S : Est-ce que le problème aussi ne vient pas d’une part de nos experts qui interviennent dans le domaine ?
A.D. : Ce n’est pas un problème des experts, mais plutôt de manque de communication entre experts et communicateurs. Par exemple, aux Etats-Unis, au laboratoire, nous avons engagé une équipe de communication. Il faudra doubler d’efforts, si on veut convaincre la population.
S : Comment l’énergie nucléaire s’intègre-t-elle dans le contexte plus large des sources d’énergie renouvelables au Burkina ?
A.D. : L’énergie nucléaire n’est pas une énergie renouvelable. Il faut qu’on fasse une distinction. C’est une énergie propre et stable. Le solaire est intermittent. Du coup, il y aura un portfolio d’énergie. Il y aura une proportion des gens qui vont utiliser l’énergie renouvelable, tout comme le nucléaire. La proportion exacte est très difficile à quantifier. Au Burkina, on peut tout faire, c’est-à-dire, le solaire, le nucléaire et la géothermique.
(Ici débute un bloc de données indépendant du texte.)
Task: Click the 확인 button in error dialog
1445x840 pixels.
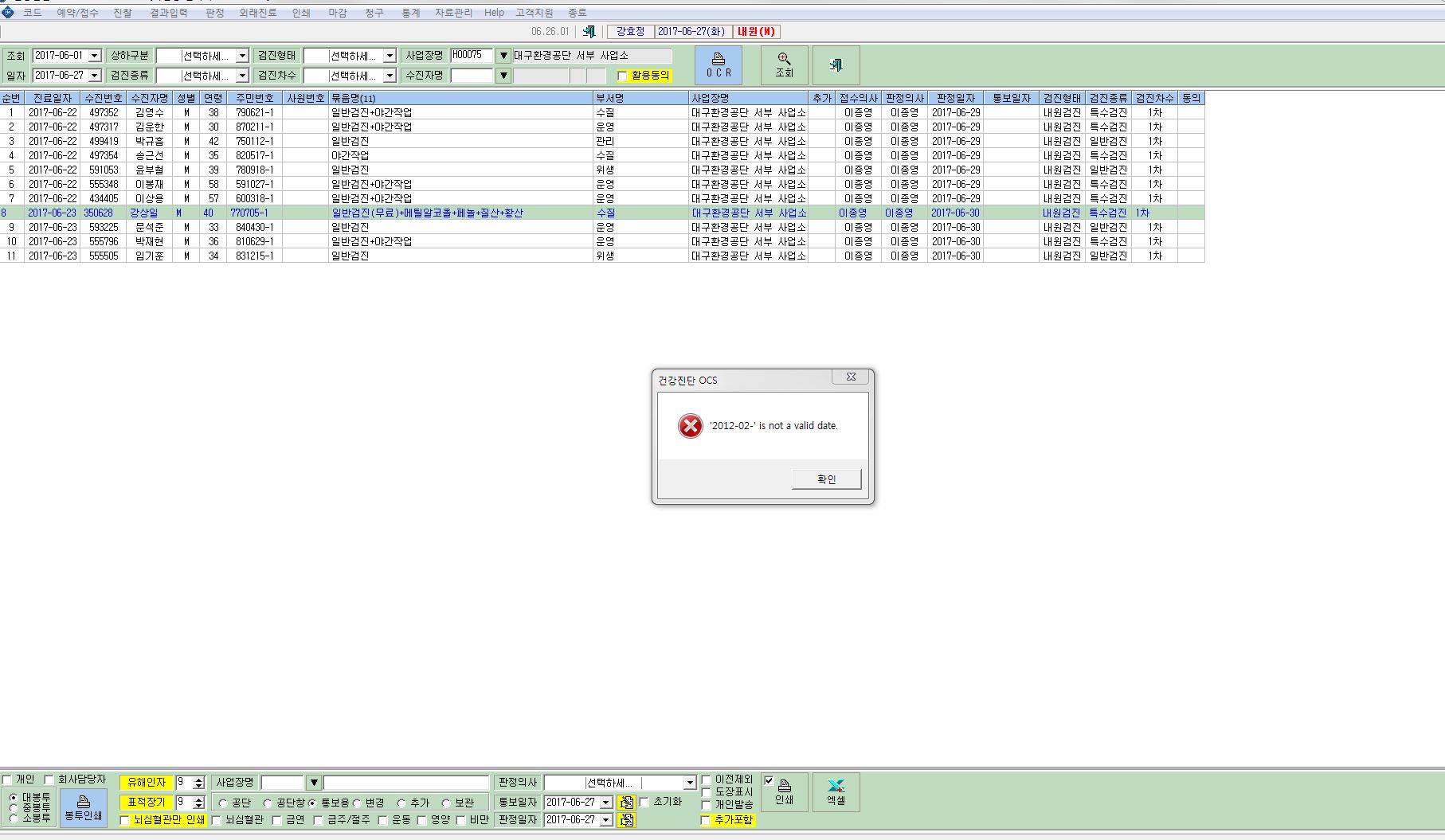Action: click(827, 479)
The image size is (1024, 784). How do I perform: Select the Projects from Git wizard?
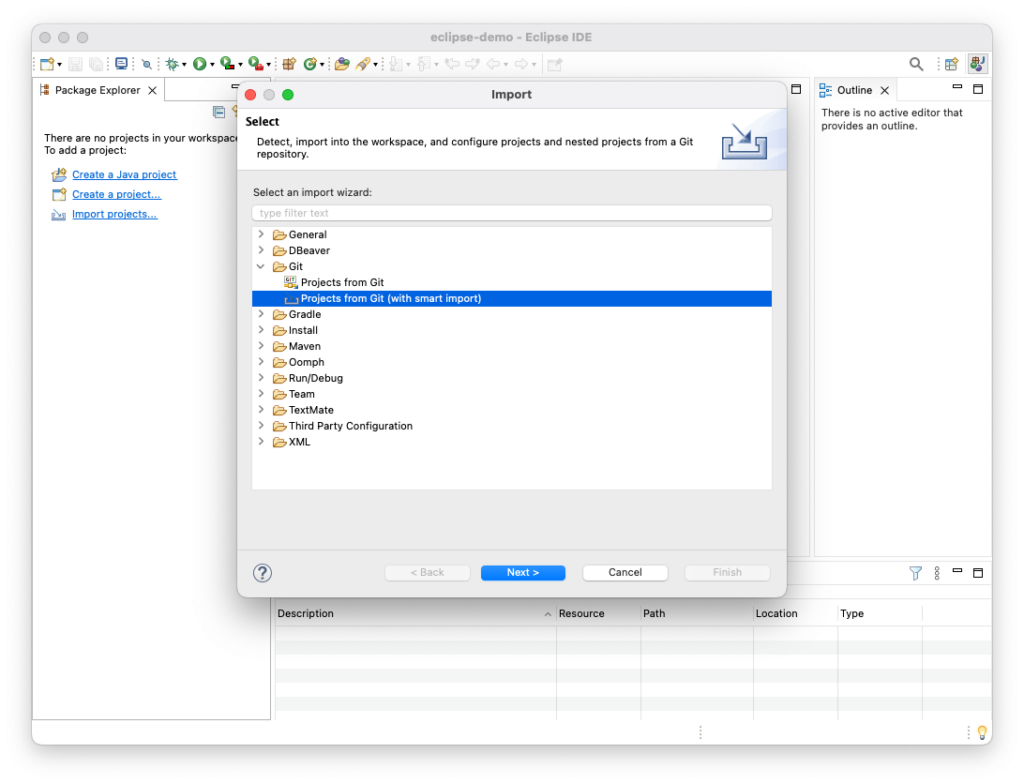coord(342,283)
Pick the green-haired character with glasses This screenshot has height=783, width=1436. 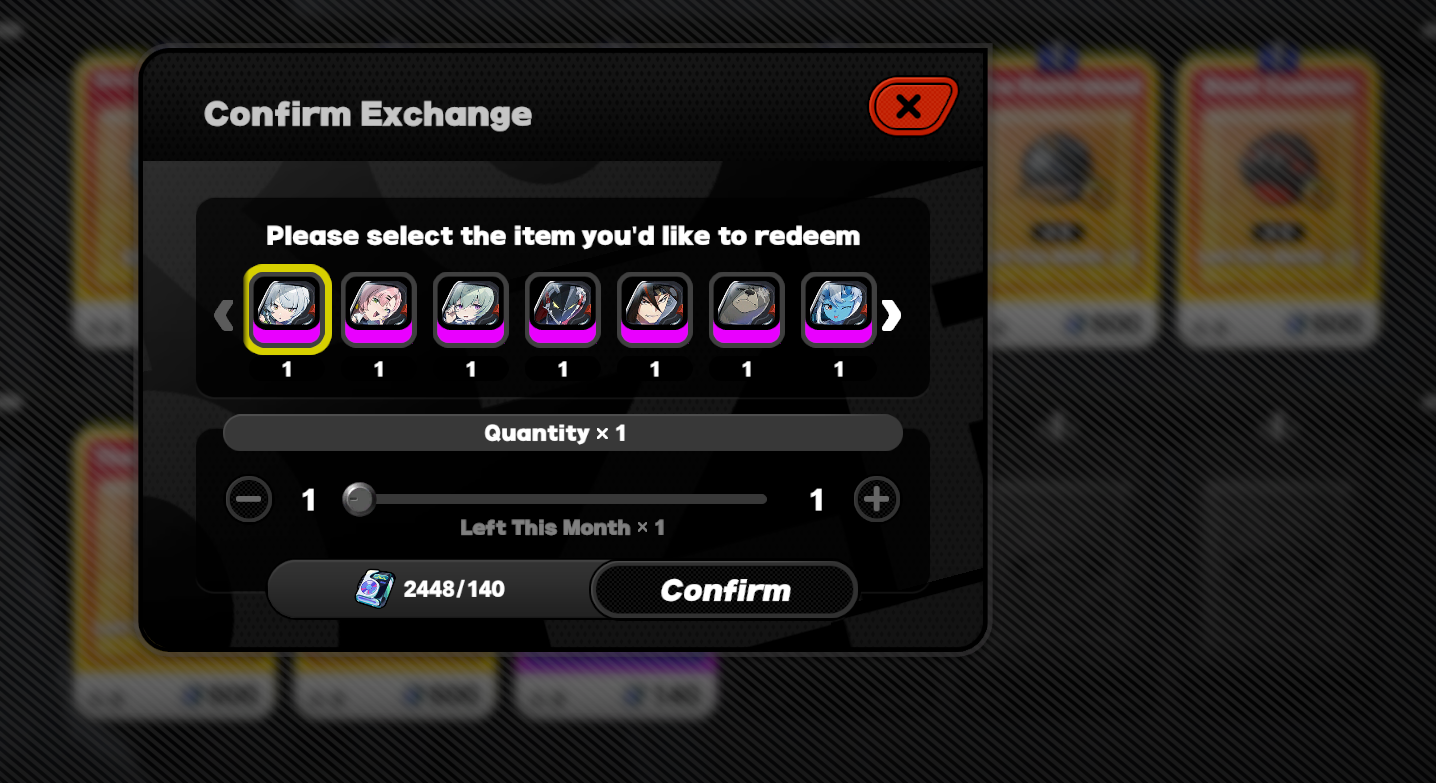coord(471,310)
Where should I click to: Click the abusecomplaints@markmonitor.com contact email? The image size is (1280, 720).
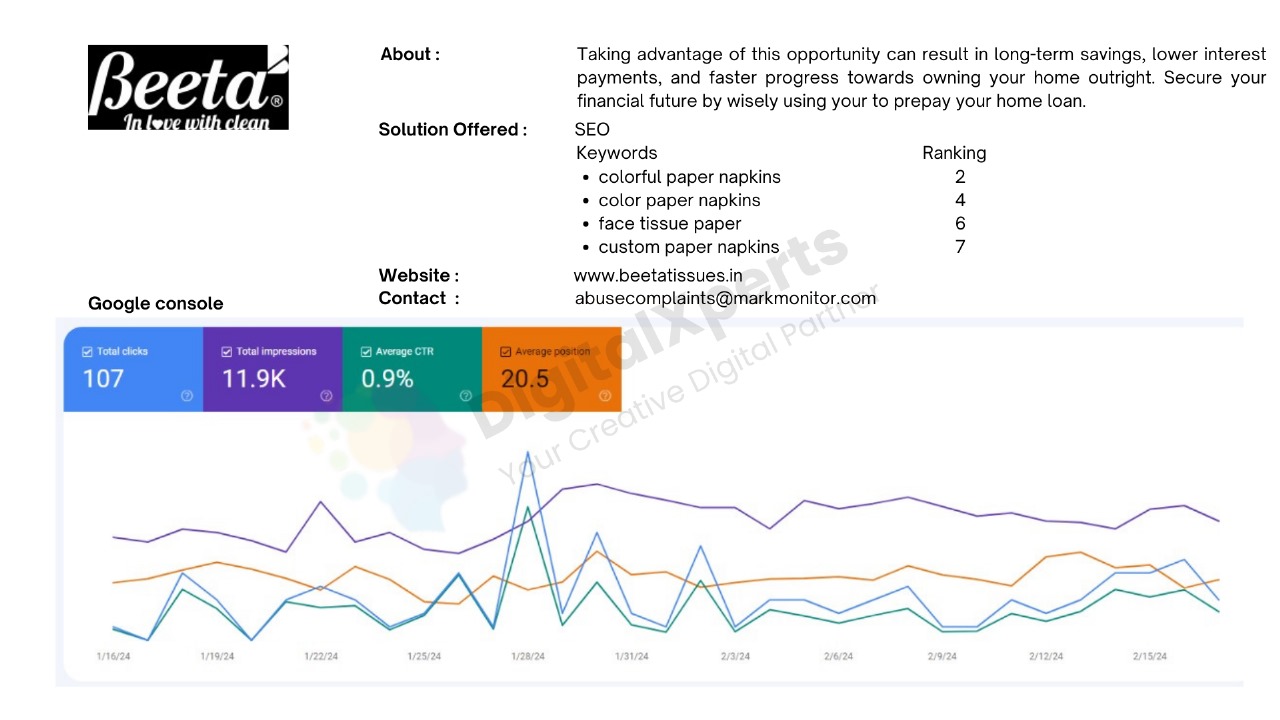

S : Quel cadre politique et réglementaire est essentiel pour introduire en toute sécurité l’énergie nucléaire au Burkina ?
A.D. : Pour introduire l’énergie nucléaire de manière sécurisée au Burkina, un cadre réglementaire solide est indispensable. Cela nécessite la mise en place d’une autorité régulatrice compétente, dotée de l’expertise pour évaluer tous les aspects du nucléaire et anticiper les risques potentiels. Cette autorité devrait être composée d’experts dans chaque domaine pertinent, des matériaux de construction comme le béton, à la physique nucléaire, en passant par la sécurité opérationnelle.
Il est aussi essentiel d’avoir une politique transparente où les acteurs privés souhaitant développer le nucléaire puissent soumettre leurs plans à cette autorité pour une analyse approfondie et honnête. Ce n’est qu’avec une telle structure en place, où la qualité et la sûreté sont rigoureusement examinées et où la responsabilité est clairement établie, que le Burkina pourra porter le ‘fardeau lourd’ de l’énergie nucléaire en toute sécurité.
S : Quelle sera votre réaction si les autorités du Burkina vous contactent pour la construction d’une centrale nucléaire ?
A.D. : Si, on me demande, mon expertise, je suis prêt à l’apporter. C’est assez évident. Le bien pour moi, c’est la satisfaction de la population. Si je peux apporter ma contribution dans un domaine spécialisé, je suis partant.
S : Envisagez-vous de créer des centres de formation sur le nucléaire au Burkina ?
A.D. : À ma retraite, peut-être ! Si non, pour le moment, je n’ai pas pensé à cela. Cela ne vient pas d’un individu, mais du gouvernement. C’est le gouvernement qui doit adopter une politique de création d’écoles. Donc, il y a l’infrastructure générale du gouvernement et nous, les experts venons, apporter notre expertise pour que l’éducation soit bien faite.
S : Quelle est votre vision à long terme pour le rôle de l’énergie nucléaire dans la stratégie énergétique du Burkina ?
A.D. : Je ne connais pas la stratégie énergétique du Burkina. J’espère que l’énergie nucléaire aura une grande part et jouera un grand rôle. Le Burkina doit essayer d’avoir un nucléaire en commençant même peut-être avec 100 mégawatts, 200 mégawatts… Je pense qu’à partir de ce moment, on pourra en faire plus.